Court of Appeals Holds That a Deficient Notice of Intent May be Amended, Even if the Notice was Mailed Before the 2004 Amendment to the Notice Statute
Foster Swift Medical Malpractice E-News
September 10, 2010
In an unpublished opinion, the Court of Appeals held that a deficient notice of intent, filed before the 2004 amendment of MCL 600.5856, may be amended. After amendment, the notice relates back to the original mailing date and tolls the statute of limitations. Johnson v Hurley Medical Group, PC, unpublished opinion per curiam of the Court of Appeals, issued August 12, 2010 (Docket No. 287587)

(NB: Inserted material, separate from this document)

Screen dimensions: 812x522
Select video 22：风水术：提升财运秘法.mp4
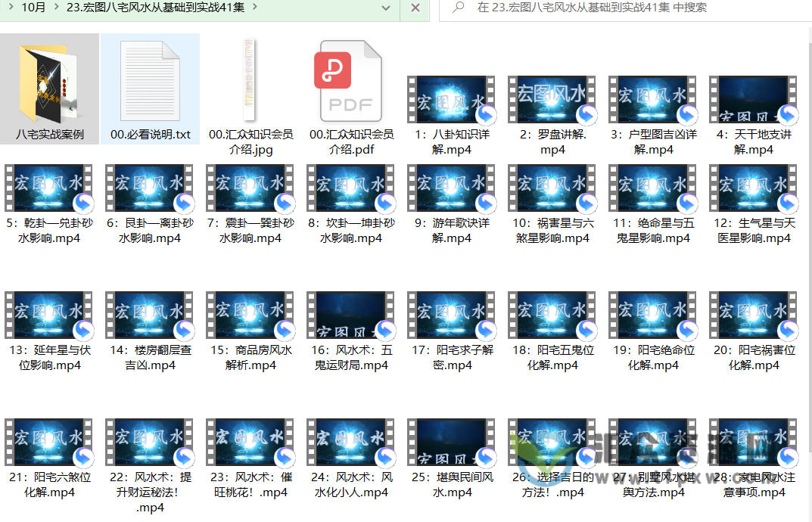150,443
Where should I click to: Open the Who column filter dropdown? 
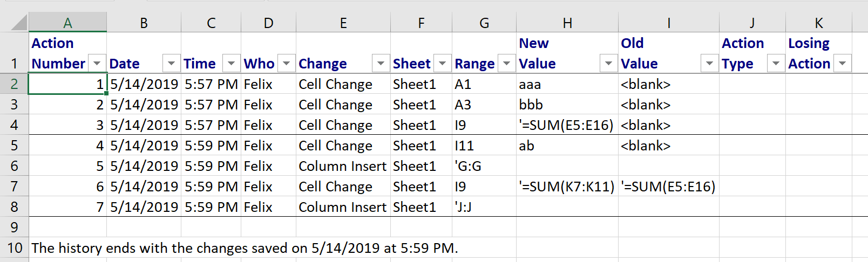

In two cases, the Supreme Court held that a notice of intent that failed to comply with all requirements of MCL 600.2912b(4) did not toll the statute of limitations under MCL 600.5856, as originally enacted. Roberts v Mecosta Co Gen Hosp, 466 Mich 57; 642 NW2d 663 (2002), and Boodt v Borgess Med Center, 481 Mich 558; 751 NW2d 44 (2008). Under these cases, a plaintiff was not allowed to amend the notice to cure the deficiencies. If the statute of limitations expired during the mandatory waiting period required before filing suit, the malpractice claim was barred.
After the notice of intent statute was amended in 2004, the Supreme Court held that the amended provision required a different result. Bush v Shabahang, 484 Mich 156; 772 NW2d 272 (2009). For notices mailed after the amendment, Bush held that deficiencies in notices mailed after the effective date of the 2004 amendment could be cured through amendment or disregarded in the interests of justice under MCL 600.2301.
Johnson involved a deficient notice mailed before the 2004 amendment. The panel concluded that Bush effectively overruled Roberts and Boodt and held that the deficient notice could be amended under MCL 600.2301. The panel held that an amended notice, if it complies with the statutory requirements, will relate back to the original mailing date, so that the plaintiff is entitled to the benefit of the 182-day tolling period.
Johnson is an unpublished opinion and is not binding precedent on trial courts or other panels of the Court of Appeals.